* [Teks Bacaan]
-----

Jakarta (ANTARA News) - Dirjen Bimas Islam Departemen Agama Nasaruddin Umar, mengatakan, kasus "Istri ceraikan suami" menjadi trend baru di negara berkembang termasuk di Indonesia, sehingga mengancam martabat keluarga sakinah di masa mendatang.
Selama tahun 2005 tingkat pencerian di Indonesia terjdi sekitar 105 pasangan , namun pada tahun berikutnya melonjak tajam menjadi 502 pasangan, katanya ketika menghadiri Seminar urgensi pembangunan bangsa berbasis keluarga dan peluncuran buku"Fikih Keluarga" di gedung PB NU Jakarta, Rabu.
Dia menjelaskan, dari 502 pasangan yeng bercerai itu sebagian besar di dominasi oleh istri menceraikan suami, sebelumnya suami menceraikan istri hanya tiga per empat persen, namun sekarang istri menceraikan suami mencapai lima persen.
Faktor utama istri menceraikan suami itu antara lain suami di penjara, peselingkuhan, kekerasan dalam rumah tangga(KDRT) dan kurang bertanggung jawab suami.
Gejolak ini timbul antara lain rendahnya tingkat ekonomi keluarga, minimnya pembinaan agama dalam rumah tangga dan dampak makin membengkaknya pertumbuhan penduduk dewasa ini.
Secara umum tingkat penceraian keluarga pada awal reformasi jumlahnya antara empat sampai lima ribu pasangan, sekarang naik menjadi 200 ribu pasangan per tahun.
Akibatnya timbul orang miskin baru, terutama pada pasangan usia muda, sementara tingkat kelahiran anak sekarang rata-rata sudah mencapai dua juta orang per tahun.
Lebih lanjut Nasarudin mengatakan, bila tingkat pertumbuhan penduduk terkendali otomatis ekonomi keluarga akan stabil, karena dana anggaran negara tidak terlalu besar diserap oleh kebutuhan keluarga yang makin tinggi sekarang ini.

-----

* [Cuplikan Data]
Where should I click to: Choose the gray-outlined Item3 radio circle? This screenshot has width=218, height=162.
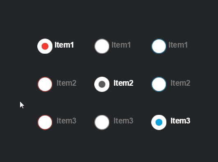(102, 122)
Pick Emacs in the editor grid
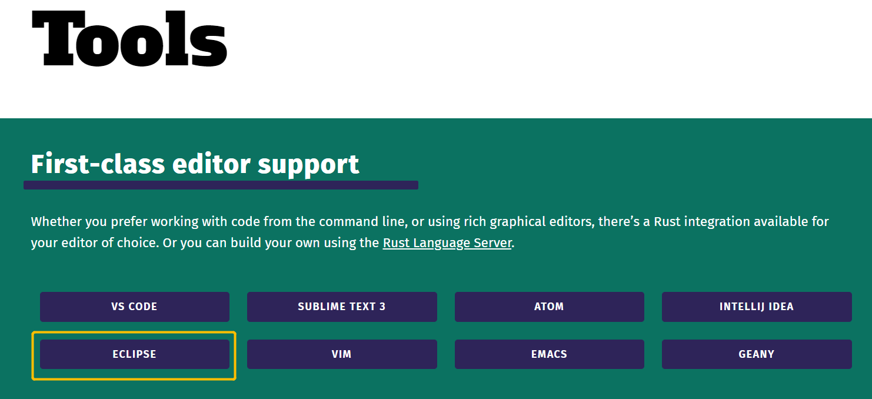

-----

* [Langkah Kerja]
1 – Sunting bagian berita perceraian mulai dari "Dia menjelaskan, dari" sampai dengan "bertanggung jawab suami.", dan ganti "Faktor utama" dengan "Penyebab utama".
2 – Sambung berita perceraian itu, mulai setelah kalimat terakhirnya.
Data ini diambil dari sumber yang berbeda dengan berita perceraian.

* [Kunci Jawaban]
1 –
Dia menjelaskan, dari 502 pasangan yeng bercerai itu sebagian besar di dominasi oleh istri menceraikan suami, sebelumnya suami menceraikan istri hanya tiga per empat persen, namun sekarang istri menceraikan suami mencapai lima persen.
Penyebab utama istri menceraikan suami itu antara lain suami di penjara, peselingkuhan, kekerasan dalam rumah tangga(KDRT) dan kurang bertanggung jawab suami.

2 –
Untuk itu pemerintah perlu memprioritaskan penaggulangan pertumbuhan penduduk yang semakin mencemaskan sekarang ini.
Bila masih ada pemahaman singkat masyarakat Muslim terhadap pertumbuhan penduduk yaitu dengan semboyan"Banyak anak menambah rezeki" itu sangat keliru dan perlu dihapuskan, tambahnya.
Kepala BKKBN Sugiri Syarief mengatakan, meningkatnya usia harapan hidup saat ini tidak diikuti dengan menurunnya angka kelahiran, sehingga jumlah penduduk meningkat pesat dapat mengancam ledakan kelahiran bayi secara besar-besaran.
Padahal upaya menurunkan angka kelahiran masih merupakan agenda penting dan strategis, apalagi ditengah keterbatasan sumber daya alam sekarang ini.
Pengendalian jumlah penduduk pada tingkat mengkhawatirkan sekaran ini, diperlukan perhatian serius dari pemerintah yaitu dengan membentuk sebuah lembaga khusus menangani masalah kependudukan tersebut, katanya.(*)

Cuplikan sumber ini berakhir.